The beginnings of formal medical research with hypnosis began with James Braid who is considered the “Father of Modern Hypnotism”. In 1842 Braid coined the term “Hypnosis” to describe his use of the “mesmeric trance” in treating psychological and physiological conditions. Braid believed that the hypnotic trance was induced through prolonged attention upon an object of fixation such as a bright moving object to fatigue certain parts of the brain and cause a sleep-like trance in a process known as protracted ocular fixation.

Upon further study Braid concluded that sleep was not involved in the process of hypnosis and attempted to change the name from hypnosis to monoideasism. Unfortunately for him the original term had already stuck with popular sources and so hypnosis is the term we know and continue to use today. James Braid is remembered for his work “Neurypnology”, the first book on hypnosis published in 1843, and his application of hypnosis in pain management.

Additional medical practice is documented following James Braid. In 1834 an English surgeon Dr. John Elliotson reported using mesmerism (an early term for hypnosis) in performing numerous painless surgical procedures. During the mid-1800s in British India Dr. James Esdaile reported utilizing “mesmeric sleep” as the sole anesthetic in 345 major operations. Following the death of Drs. Elliotson and Esdaile there was a decreased interest in hypnotism as the development of chemical anesthetics replaced hypnotism in this role. Practice and experimentation with hypnotism increased in continental Europe during the late 1800s when new translations of Braid’s original hypnosis works were circulated. It was also during this time (around the 1880s) that the practice of hypnosis moved from the surgical medical field into the mental health field.

The beginnings of formal psychological research began in the late 1800s with systematic experimentations and examinations of hypnosis being practiced in France, Germany and Switzerland. It is during this time that post-hypnotic suggestion was described as well as the correlation between hypnosis and extraordinary improvements in sensory acuity and memory.

Neurologist Jean-Martin Charcot utilized hypnotism for the treatment of hysteria.
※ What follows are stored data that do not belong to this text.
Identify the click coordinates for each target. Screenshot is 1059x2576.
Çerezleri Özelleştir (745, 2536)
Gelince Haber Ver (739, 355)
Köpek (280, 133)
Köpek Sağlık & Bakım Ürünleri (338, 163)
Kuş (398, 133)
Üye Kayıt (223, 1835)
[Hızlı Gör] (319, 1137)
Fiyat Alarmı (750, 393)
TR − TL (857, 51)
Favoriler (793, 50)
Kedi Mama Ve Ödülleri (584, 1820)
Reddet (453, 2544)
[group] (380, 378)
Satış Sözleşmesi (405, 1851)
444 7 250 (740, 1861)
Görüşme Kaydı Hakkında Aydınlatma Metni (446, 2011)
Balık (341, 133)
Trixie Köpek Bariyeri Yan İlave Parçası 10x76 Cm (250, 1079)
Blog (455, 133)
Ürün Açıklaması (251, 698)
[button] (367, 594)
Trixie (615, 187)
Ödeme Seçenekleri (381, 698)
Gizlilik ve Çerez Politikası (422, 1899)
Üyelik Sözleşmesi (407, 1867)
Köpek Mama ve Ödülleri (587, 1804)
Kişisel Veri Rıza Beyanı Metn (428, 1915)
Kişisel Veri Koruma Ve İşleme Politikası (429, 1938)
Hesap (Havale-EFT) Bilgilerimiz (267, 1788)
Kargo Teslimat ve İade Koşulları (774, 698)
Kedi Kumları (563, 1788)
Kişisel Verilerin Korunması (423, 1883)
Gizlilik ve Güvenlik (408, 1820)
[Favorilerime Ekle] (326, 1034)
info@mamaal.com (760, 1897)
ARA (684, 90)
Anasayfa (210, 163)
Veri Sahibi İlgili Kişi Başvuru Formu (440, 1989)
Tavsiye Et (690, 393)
Charcot’s pupil Pierre Janet described the theory of dissociation whereby hypnosis was used in the splitting of mental aspects to access and recover skills and memories. This research sparked further interest into the subconscious and created a framework for therapy with dissociated personalities.

Ambroise-Auguste Liebeault (1864-1904) wrote about the necessity of rapport between the hypnotizer and participant and the importance of suggestibility. Psychologist and psychiatrist Boris Sidis formulated a law of hypnotic suggestibility stating that suggestibility varies as the amount of disaggregation and inversely as the unification of consciousness. French pharmacist Emile Coue developed the following laws of suggestion: The Law of Concentrated Attention - attention concentrated repeatedly on the same idea tends to realize itself spontaneously; The Law of Reversed Effect - the harder one tries to do something the less chance of success one has; and The Law of Dominant Effect - strong emotions and suggestions tend to replace weaker ones. German psychiatrist Johannes Schultz developed a system of self-hypnosis called Autogenic Training based upon adaptations of the theories of Abbe Faria and Emile Coue.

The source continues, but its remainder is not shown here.